Hifter é amplamente insultado no oeste da Líbia por sua ofensiva em Trípoli, durante a qual os líbios o acusaram de bombardear bairros residenciais e torturar e matar civis. Um juiz federal dos EUA proferiu uma sentença à revelia contra ele na sexta-feira, depois que ele repetidamente omitiu depoimentos de um processo federal no qual os demandantes líbios o acusaram de crimes de guerra.
Mas muitos líbios rejeitam tanto os líderes orientais quanto ocidentais.
“Não queremos ninguém que tenha vindo antes”, disse Anwar Sawon, um líder local da cidade de Misurata que lutou na revolta de 2011. “Só queremos caras novas. Pessoas que só querem servir as pessoas.”
Depois de um ano em que muitos moradores de Trípoli se acostumaram a estradas seguras e bem conservadas com iluminação pública funcionando, os serviços básicos estão novamente em frangalhos.
Centenas de pessoas em todo o país protestou recentemente a deterioração da situação, incendiando parte da sede do Parlamento com sede no leste por desgosto com cortes de energia que duram até 18 horas e políticos interesseiros.
“As demandas das pessoas são muito pequenas, apenas o básico: não há mais cortes de energia, comida disponível”, disse Halima Ahmed, 30, professora de direito da Universidade de Sabha, no deserto do sul da Líbia. “Nosso sonho durante a revolução era que queríamos ser como Dubai. Agora só queremos estabilidade.”
Após a queda dos Kani em Tarhuna, cerca de 16.000 pessoas fugiram, incluindo partidários de Kani, milicianos e os cinco irmãos Kani que sobreviveram à eclosão de combates que cercaram o ataque a Trípoli.

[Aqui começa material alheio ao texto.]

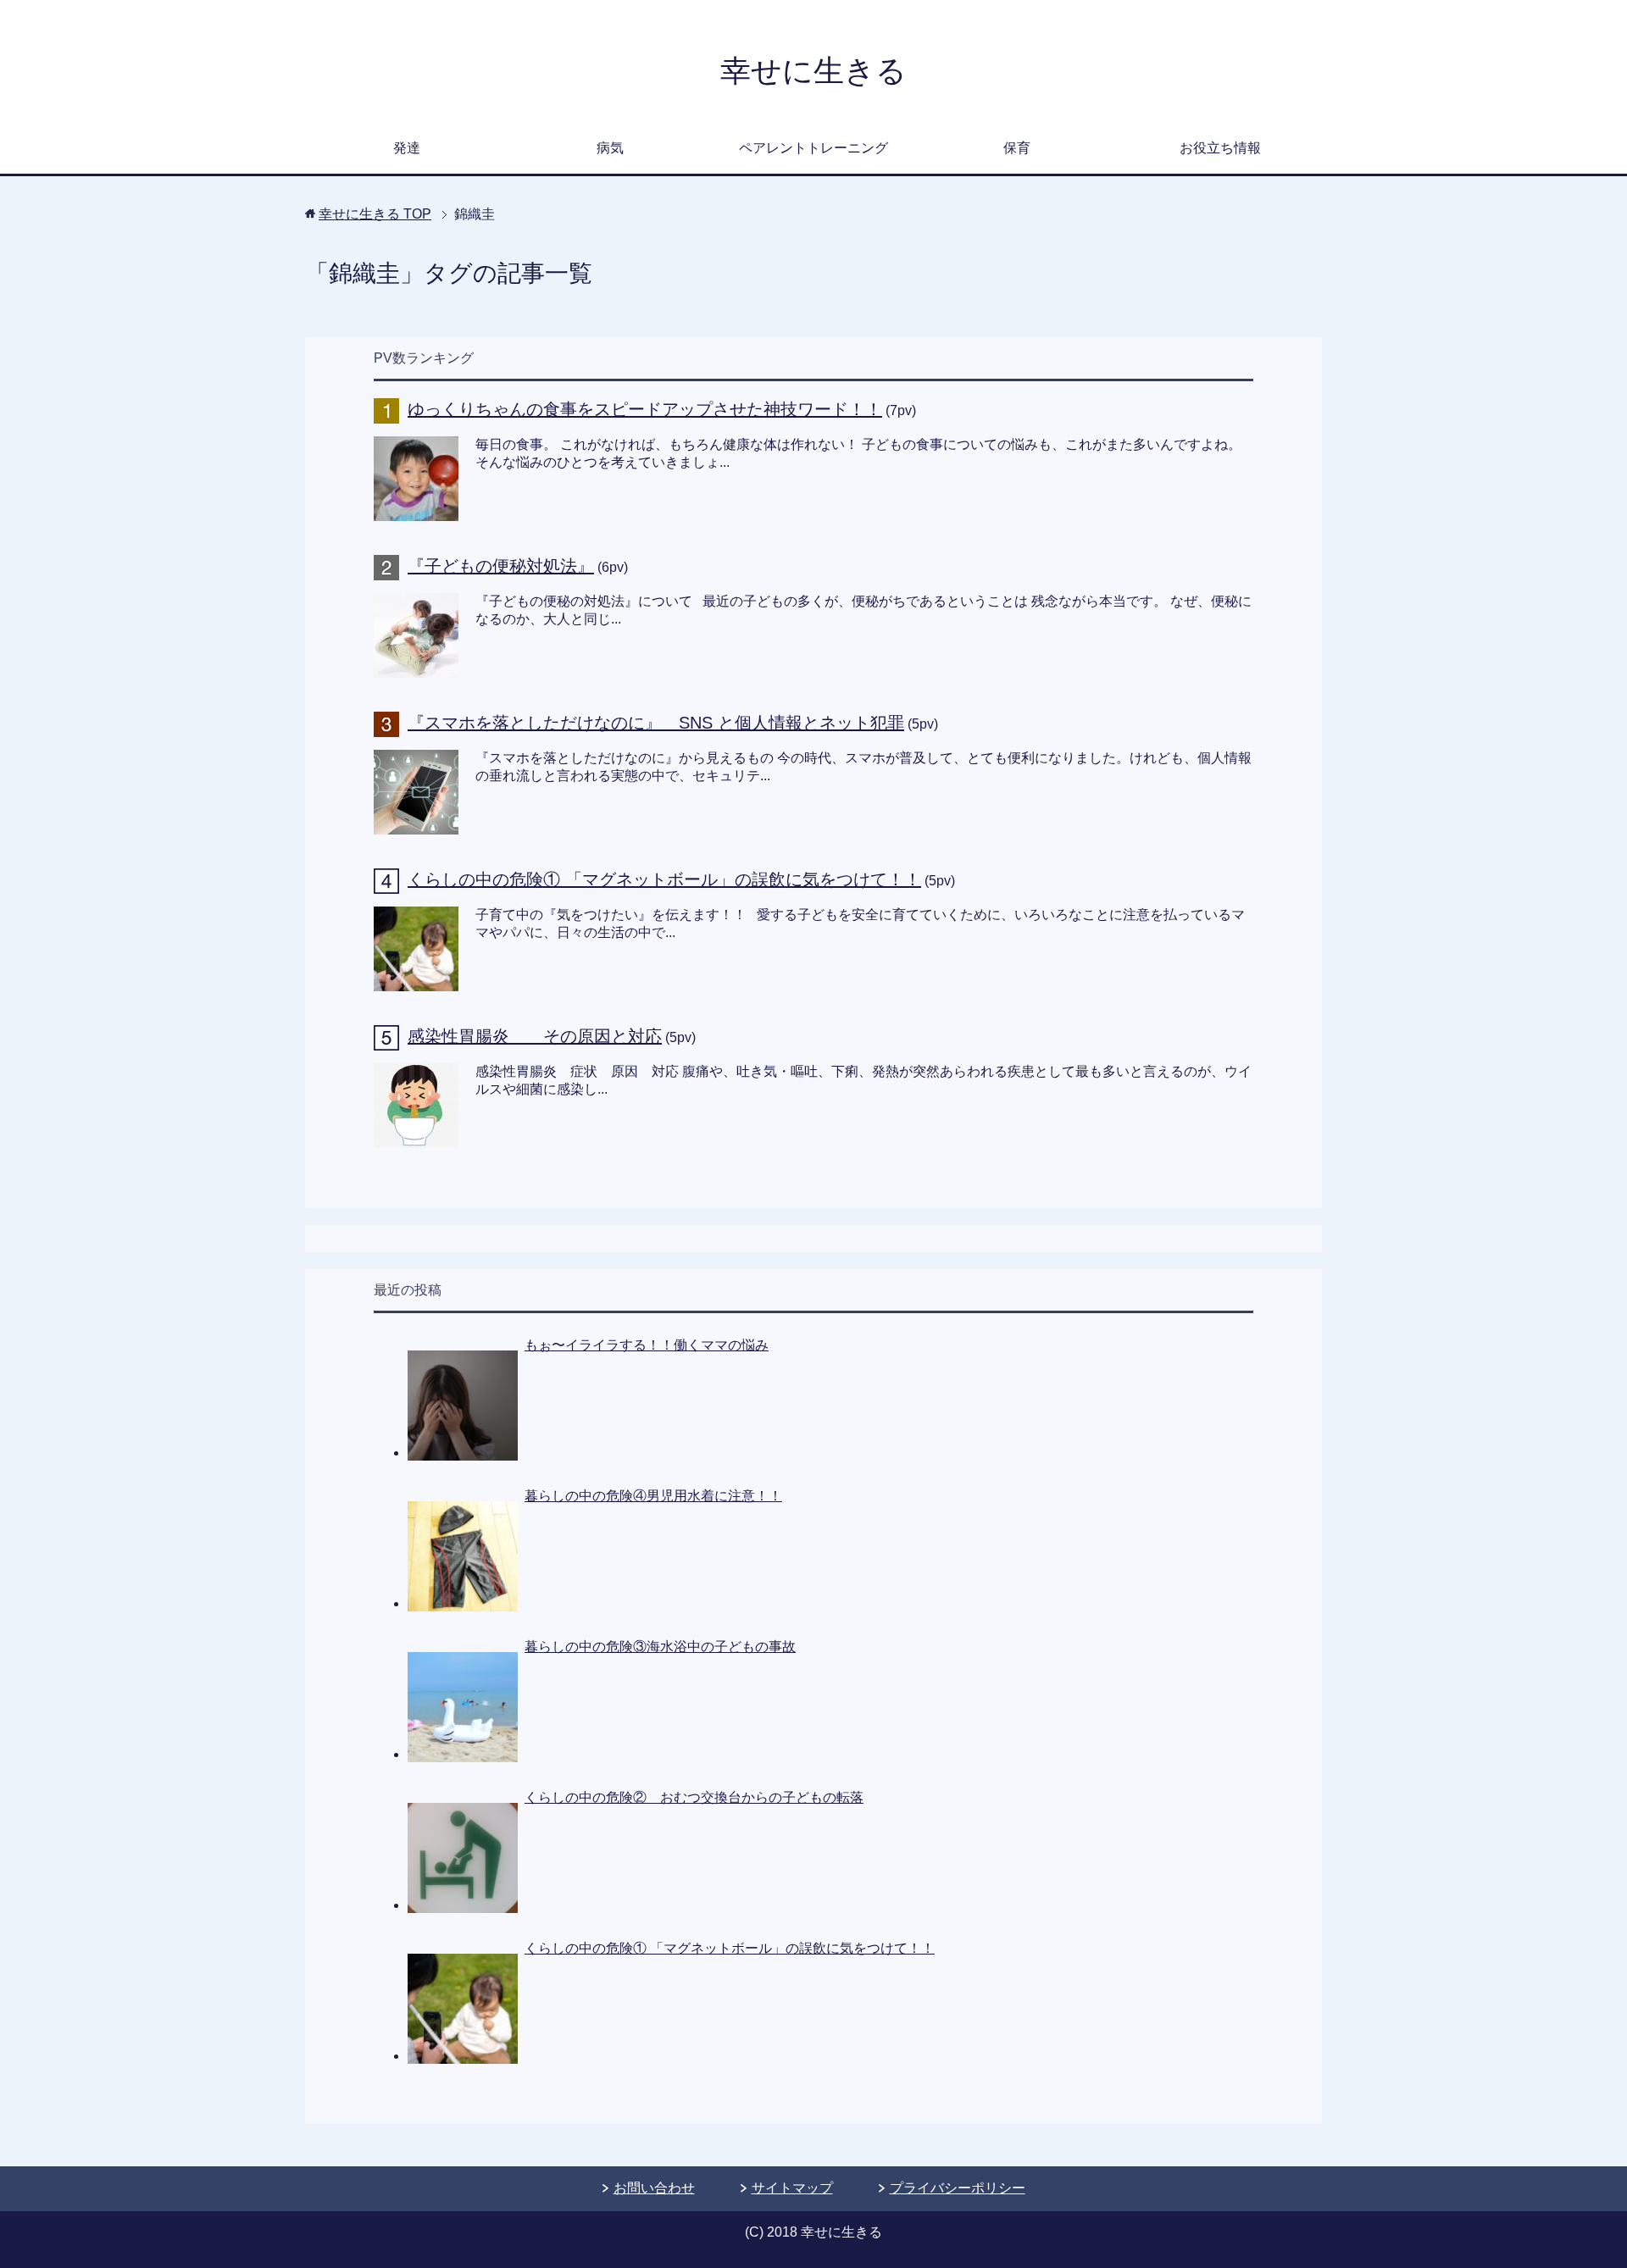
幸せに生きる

Agora muitos deles querem voltar.
Na ausência de ajuda dos líderes nacionais, um grupo informal de anciãos tribais de todo o país interveio para ajudar a reassentar os exilados. Faz parte de seu trabalho de longa data mediar disputas: confrontos tribais por linhas de propriedade que se multiplicam em sequestros e assassinatos; brigas pessoais que desencadearam um ciclo de assassinatos.

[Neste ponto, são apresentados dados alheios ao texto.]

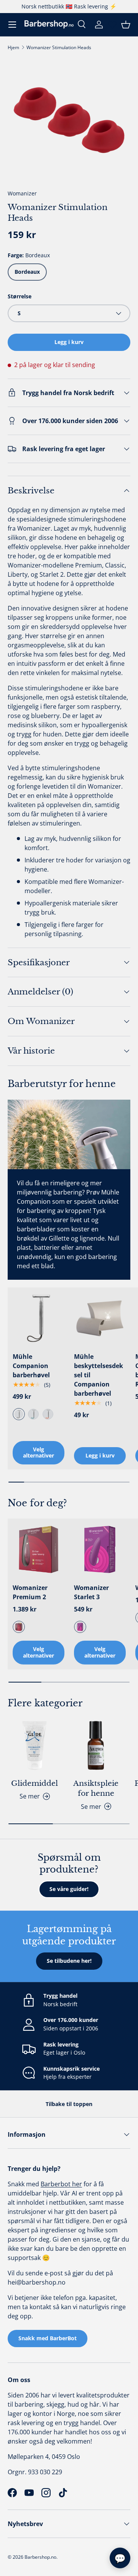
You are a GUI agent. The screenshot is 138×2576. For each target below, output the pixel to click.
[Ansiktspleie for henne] (96, 1745)
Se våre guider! (69, 1889)
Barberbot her (61, 2184)
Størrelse (19, 296)
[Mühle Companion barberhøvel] (38, 1318)
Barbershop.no (40, 2557)
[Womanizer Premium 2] (38, 1549)
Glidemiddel (34, 1783)
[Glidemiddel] (34, 1745)
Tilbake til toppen (69, 2104)
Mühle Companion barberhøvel (31, 1365)
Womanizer (22, 193)
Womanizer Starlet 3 (91, 1592)
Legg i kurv (69, 342)
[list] (69, 120)
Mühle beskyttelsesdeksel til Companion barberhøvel (98, 1375)
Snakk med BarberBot (47, 2338)
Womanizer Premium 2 (30, 1592)
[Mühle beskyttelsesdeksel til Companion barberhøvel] (100, 1318)
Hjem (13, 47)
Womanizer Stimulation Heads (58, 47)
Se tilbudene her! (69, 1960)
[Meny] (12, 24)
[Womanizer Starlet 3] (100, 1549)
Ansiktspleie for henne (95, 1788)
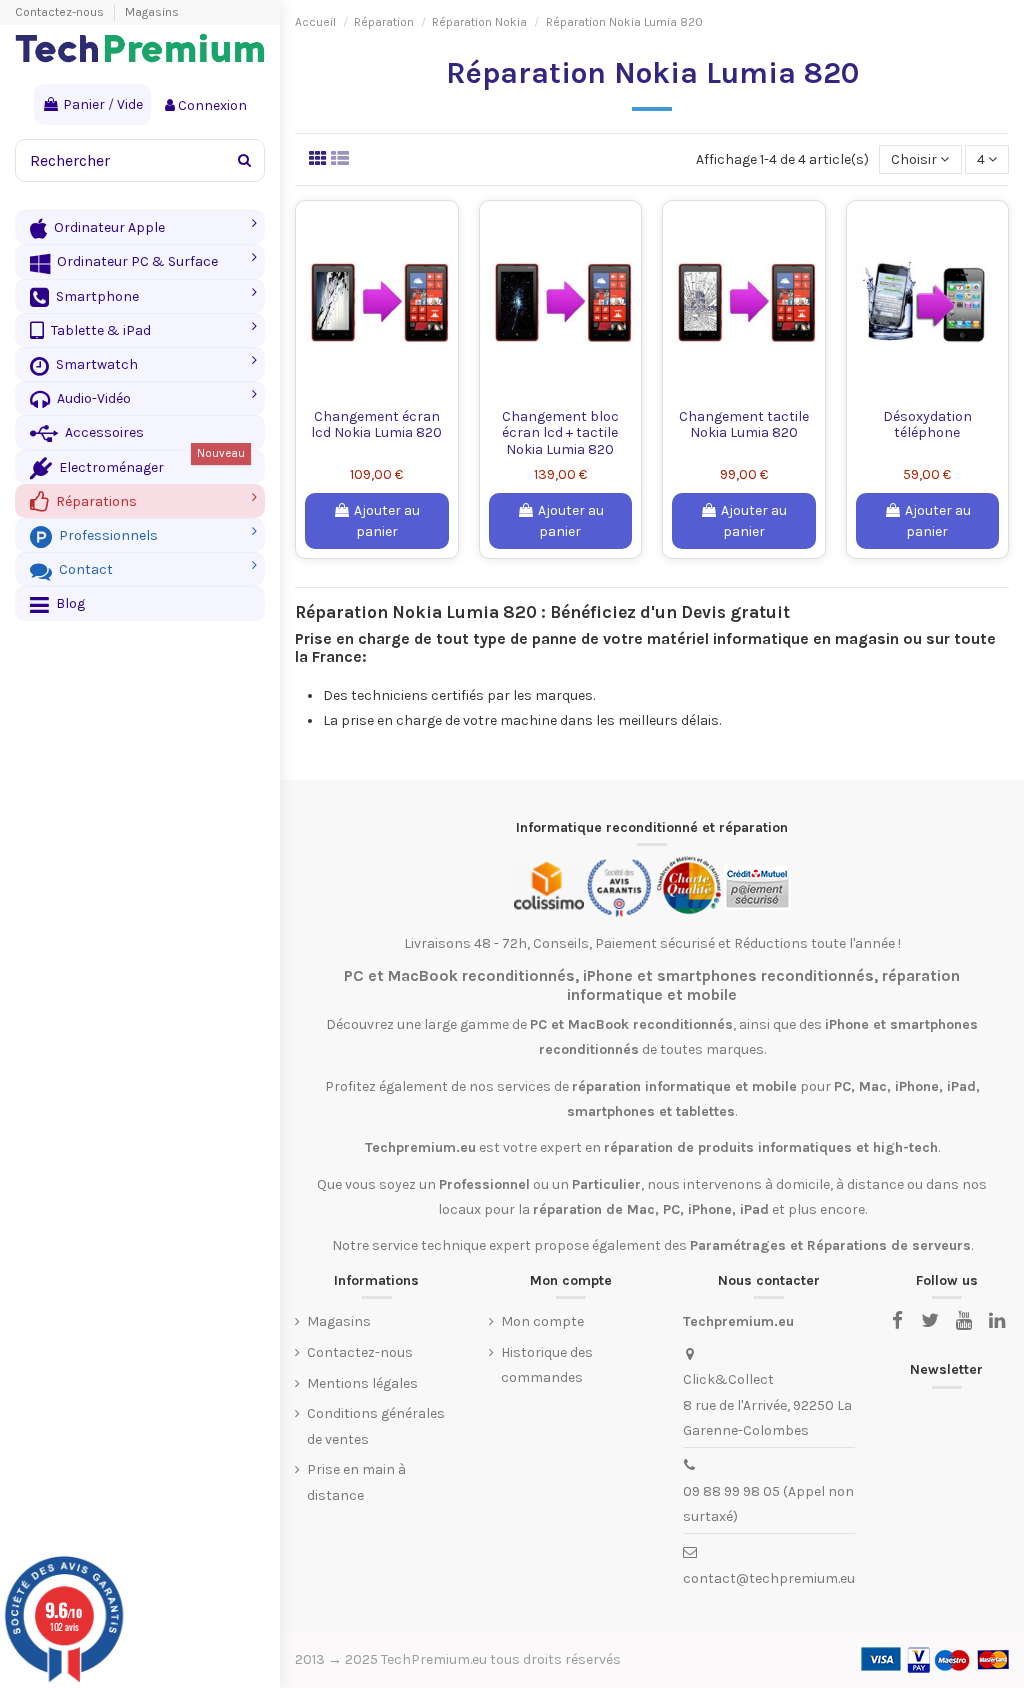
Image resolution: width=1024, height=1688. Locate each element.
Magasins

Anciãos de tribos sem conexão com nenhuma das partes ouvem os dois lados, atribuem responsabilidades e negociam um acordo, que pode envolver compensação, desculpas formais e promessas de não recair.
Nada é juridicamente vinculativo, mas os acordos são geralmente honrados por respeito aos mediadores. Aqueles que quebram sua palavra, dizem os mediadores, são excluídos do pacto não escrito que governa grande parte da sociedade líbia: da próxima vez que estiverem envolvidos em uma disputa, ninguém intercederá.
As vítimas de Tarhuna não veem as reconciliações como um substituto para um sistema de justiça funcional. Alguns deles disseram que tentaram repetidamente abordar a polícia porque não queriam recorrer a assassinatos por vingança, mas os funcionários não fizeram nada.
Em um país onde quem tem poder, dinheiro e armas não responde a ninguém, porém, os mediadores são tudo o que têm.
“Não temos a lei em nossas mãos. A única coisa que podemos fazer é dar nossa palavra de honra”, disse Ali Agouri, 68, um representante tribal que trabalhou na reconciliação em Tarhuna. “Não há Estado, mas o povo quer justiça.”